A quote of Lord Polonius from Hamlet, cited by Craig Newmark last night at Gordon Platt's Media 3.0-What's Next?". Michael Wolff, author of The Man who Owns the News and Burn Rate joined him on stage and the contrast was stunning.
Mr. Wolff looks like he's right out of Bonfire of the Vanities with strong opinions, a hyper cadence and incredible certainty for his vision. Craig Newmark is modest, brief, and he said it best...'I'm a nerd'. You gotta love him.
A few points and observations:
1. Craigslist is an infrastructure that operates a combined business and social network. The success of the social network drives the business.
2. They really take the customer experience and community health seriously. Clearly a core Company value
3. 'We do one simple thing really well. Classifieds'. One of the challenges is to keep things simple, not get distracted and serve the needs of the people who come to the site.
4. The site, similar to Google's, is totally uncool. No graphics, minimal color, real estate dedicated exclusively towards community navigation.

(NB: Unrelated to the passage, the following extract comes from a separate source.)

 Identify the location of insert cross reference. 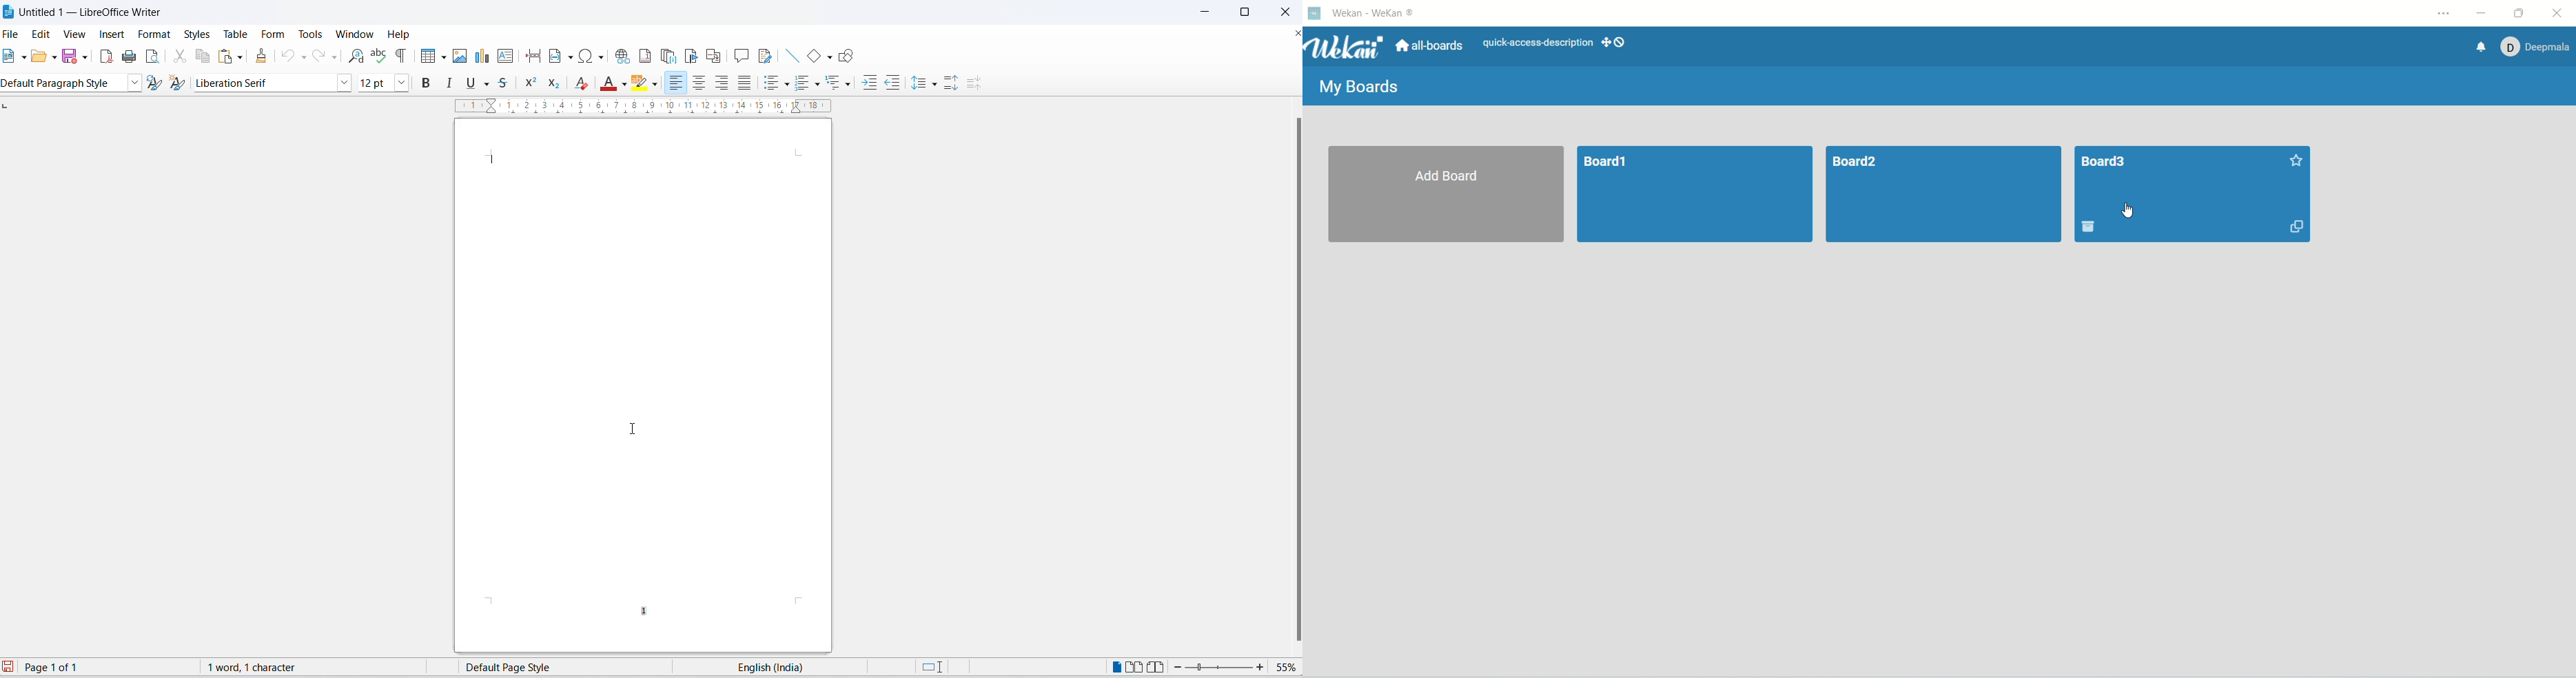
(713, 55).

5. Craigslist does not really innovate. Some 'cool things' in the back-end, primarily around fraud stuff, but no real original stuff since 1996.
6. The Company, or Craig, are the antithesis of 'internet speed'. If there is any sense of urgency, it's around keeping the site engaged with the community.

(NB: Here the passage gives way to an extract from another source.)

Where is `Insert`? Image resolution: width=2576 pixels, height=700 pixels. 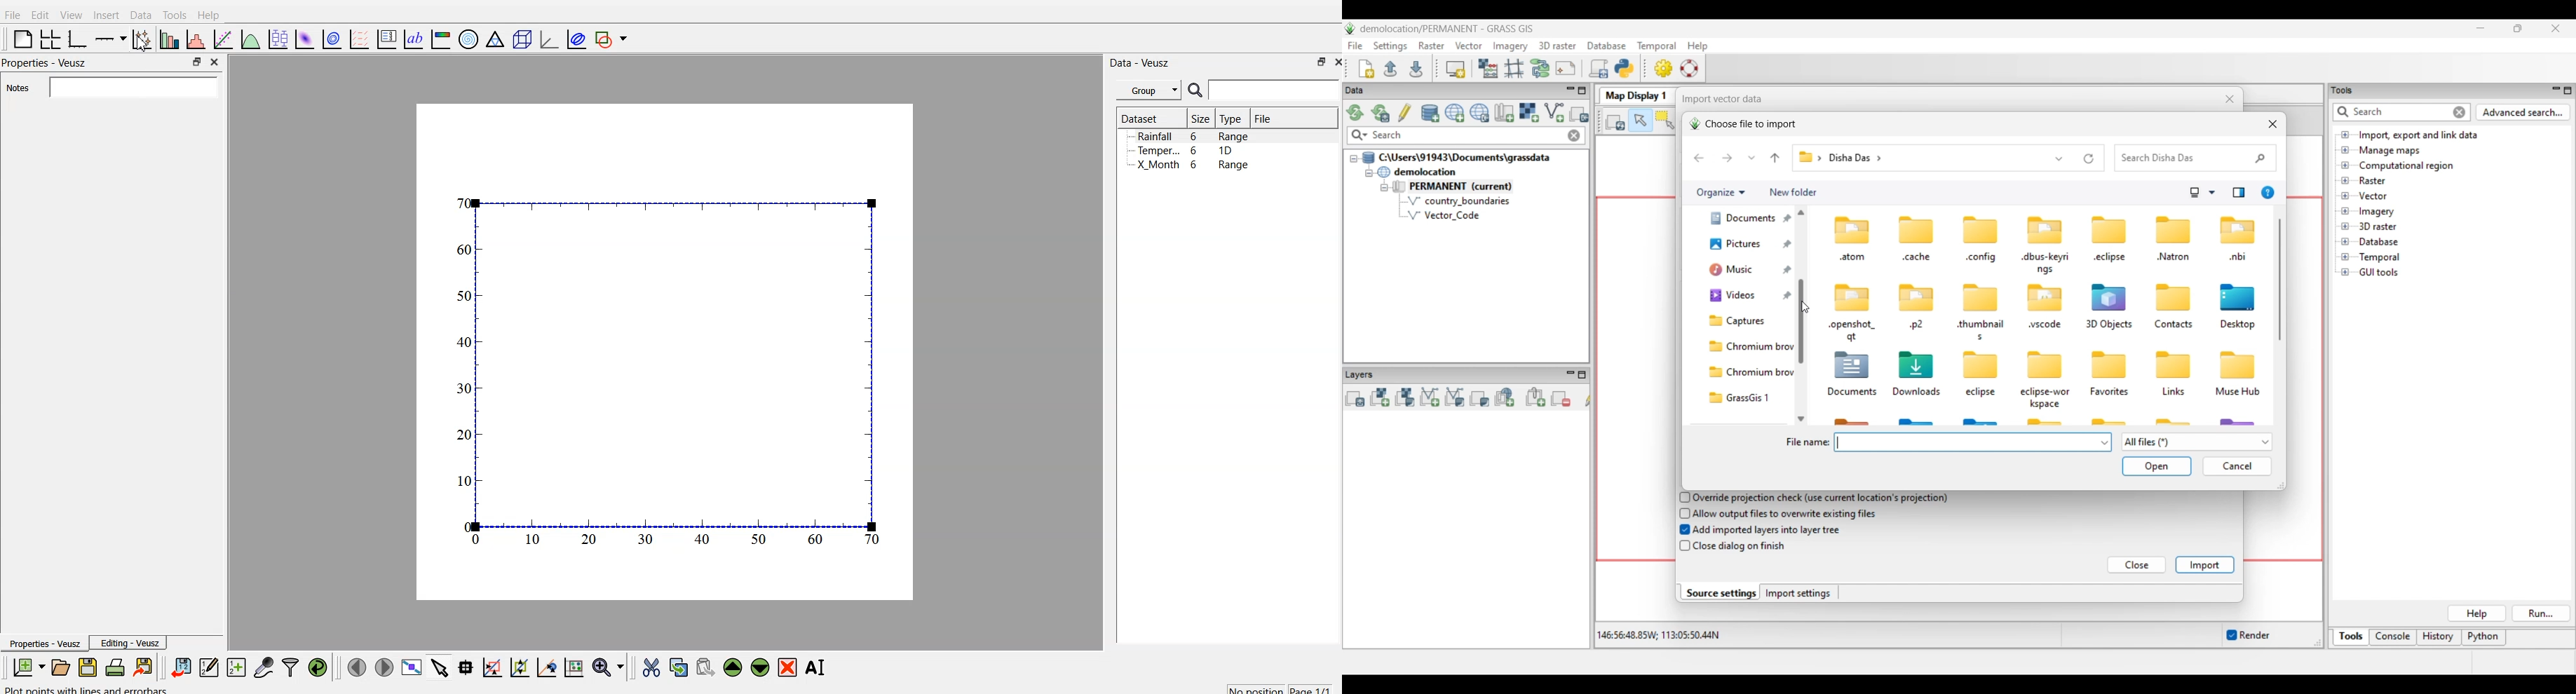 Insert is located at coordinates (105, 15).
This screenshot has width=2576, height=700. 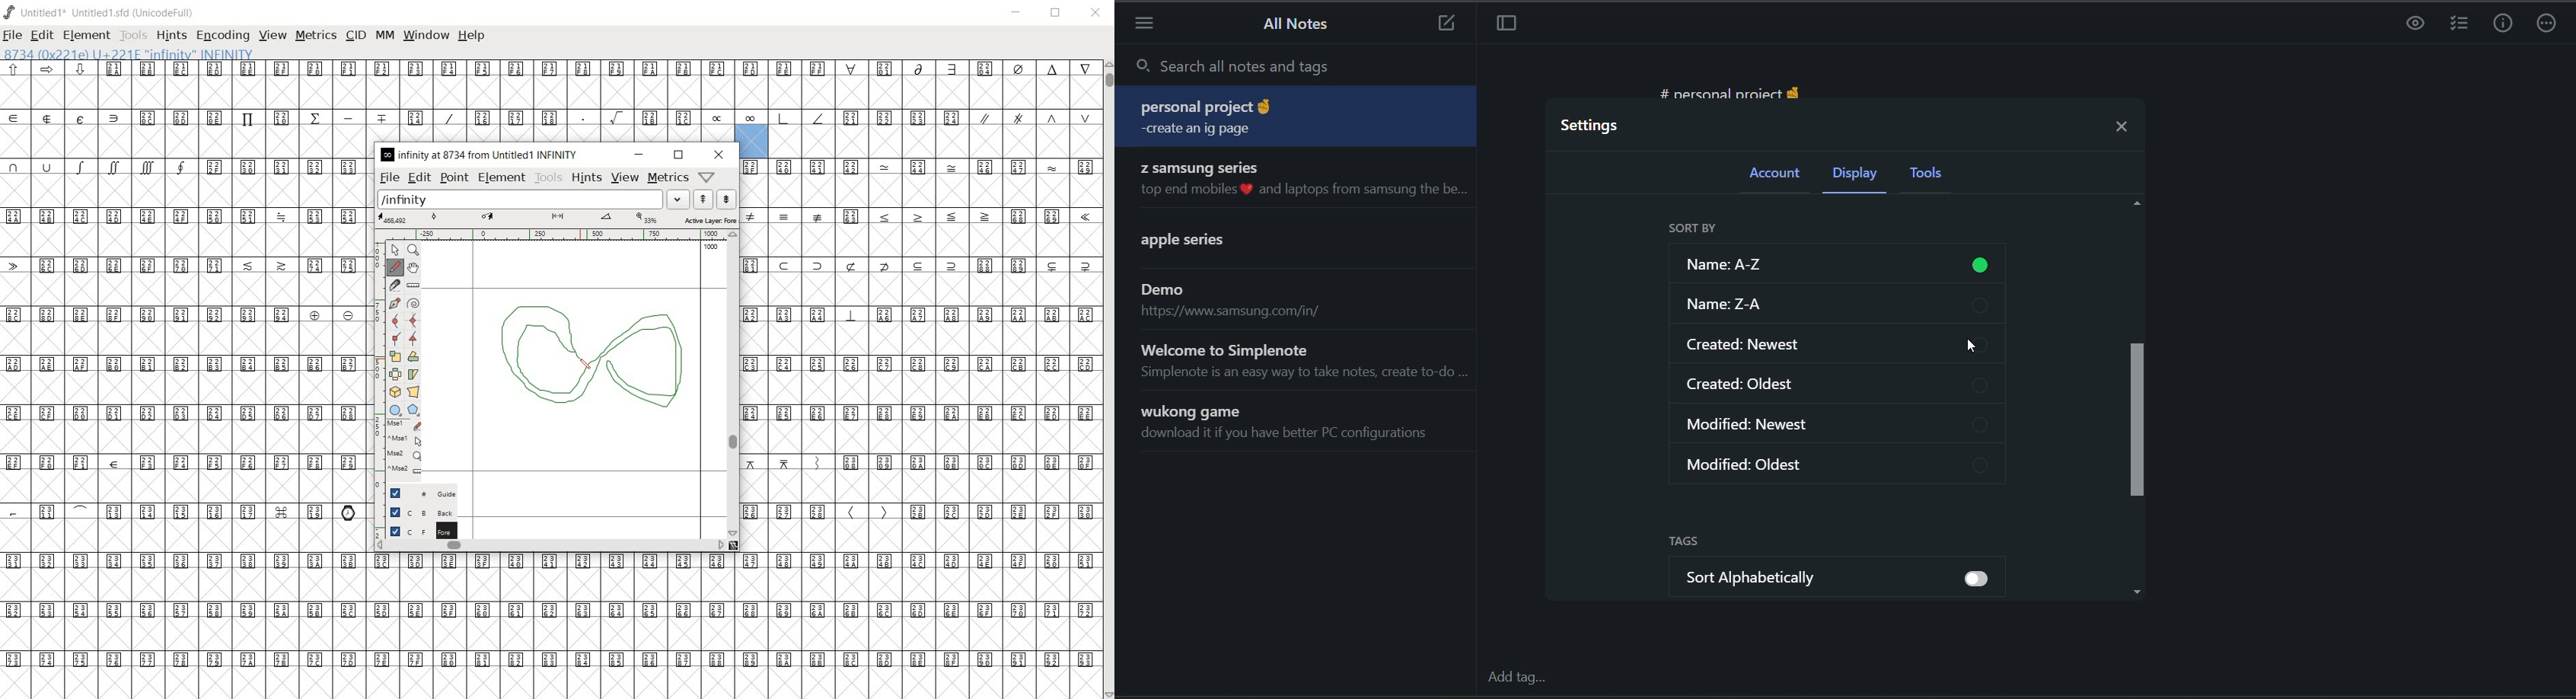 I want to click on Unicode code points, so click(x=282, y=166).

7. Craig "As a nerd, I like precision and measurement', however, I recognize that social media is just beginning and it's really hard to form opinions about good or bad at this point in a market's formation.
8. No advertising, no search engine marketing, only word of mouth to get the message out.
While at the session, I was toggling between Craigslist and Michael Wolff's news aggregation site Newser. Unfortunately, Newser does not offer a thrilling load experience on mobile devices and, IMHO does not stack up well against Daylife (where Jeff Jarvis and Craig Newmark are investors), nor my favorite Meehive.
It was interesting listening to the questions/observations from the audience and the moderator. Less interested in listening to observations gleaned through the windscreen, there was much bemoaning the decline of 'old media' as epitomized by the NY Times. Naturally, Craiglist, the permacheap of classified advertising, was an easy target for Luddite snipers.